FDA limits use of J&J Covid-19 vaccine for adults over blood clots

FDA limits use of Johnson & Johnson’s Janssen Covid-19 vaccine for adults over blood clots

The US Food and Drug Administration (FDA) said on Thursday it was limiting the use of Johnson & Johnson’s Janssen Covid-19 vaccine for adults due to the risk of a rare blood clotting syndrome.

The J&J injection, according to the CDC, can be given in situations when authorized or approved Covid-19 vaccinations are unavailable or if a person does not want to use the other two shots.

The FDA announced in a statement that the change was made due to the risk of thrombosis with thrombocytopenia syndrome (TTS), a rare and dangerous clotting condition that can occur after getting the vaccine.

The updated authorization also applies to booster doses, according to the FDA.

According to the US Centers for Disease Control and Prevention, more than 18.7 million doses of the J&J vaccine have been administered in the US as of Thursday. 7.7% of those who are deemed completely immunized received this vaccine.

The CDC’s vaccine advisory committee updated its recommendation on Johnson & Johnson’s Janssen vaccine after a meeting in December, saying it makes a “preferential recommendation for the use of mRNA COVID-19 vaccines over the Janssen adenoviral-vectored COVID-19 vaccine in all persons aged 18 years and older in the United States.”

The same concerns about TTS were raised by the committee.

The FDA claims that 15% of TTS cases resulted in death in an updated fact sheet on the vaccine.

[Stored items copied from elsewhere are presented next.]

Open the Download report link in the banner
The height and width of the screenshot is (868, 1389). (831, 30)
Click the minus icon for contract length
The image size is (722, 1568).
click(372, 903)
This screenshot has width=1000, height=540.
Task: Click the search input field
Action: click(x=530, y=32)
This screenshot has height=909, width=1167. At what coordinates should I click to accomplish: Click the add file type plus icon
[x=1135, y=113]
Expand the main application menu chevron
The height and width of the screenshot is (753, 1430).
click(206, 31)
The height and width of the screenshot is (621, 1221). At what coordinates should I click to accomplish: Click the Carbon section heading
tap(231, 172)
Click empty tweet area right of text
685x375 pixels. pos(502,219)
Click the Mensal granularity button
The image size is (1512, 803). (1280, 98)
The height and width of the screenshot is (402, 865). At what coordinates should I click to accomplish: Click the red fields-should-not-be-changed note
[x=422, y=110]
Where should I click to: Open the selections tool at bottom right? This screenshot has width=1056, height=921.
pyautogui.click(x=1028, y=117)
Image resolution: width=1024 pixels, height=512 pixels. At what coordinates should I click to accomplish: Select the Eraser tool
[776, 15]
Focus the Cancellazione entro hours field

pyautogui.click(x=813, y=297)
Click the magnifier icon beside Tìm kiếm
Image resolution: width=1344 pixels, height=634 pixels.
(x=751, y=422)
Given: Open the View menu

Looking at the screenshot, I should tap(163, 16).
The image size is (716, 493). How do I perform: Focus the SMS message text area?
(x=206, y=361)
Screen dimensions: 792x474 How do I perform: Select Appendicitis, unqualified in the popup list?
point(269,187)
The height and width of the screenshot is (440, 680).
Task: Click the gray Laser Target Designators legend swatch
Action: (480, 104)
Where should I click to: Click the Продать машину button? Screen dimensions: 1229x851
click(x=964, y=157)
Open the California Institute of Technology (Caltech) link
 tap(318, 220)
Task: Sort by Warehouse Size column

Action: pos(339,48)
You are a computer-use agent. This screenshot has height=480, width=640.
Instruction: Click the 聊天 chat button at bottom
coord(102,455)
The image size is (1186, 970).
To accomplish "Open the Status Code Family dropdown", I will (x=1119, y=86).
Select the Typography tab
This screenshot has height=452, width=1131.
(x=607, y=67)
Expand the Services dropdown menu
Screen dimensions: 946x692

TTS symptoms usually appear one or two weeks following inoculation. Shortness of breath, chest pain, leg swelling, persistent abdomen pain, neurological symptoms such as headaches or confused vision, or red spots just beneath the skin called petechiae beyond the vaccination site are all possible symptoms.

“The Janssen Covid-19 vaccine can cause thrombosis with thrombocytopenia syndrome (TTS) which may be life-threatening,” according to the new warning on the vaccine’s fact sheet.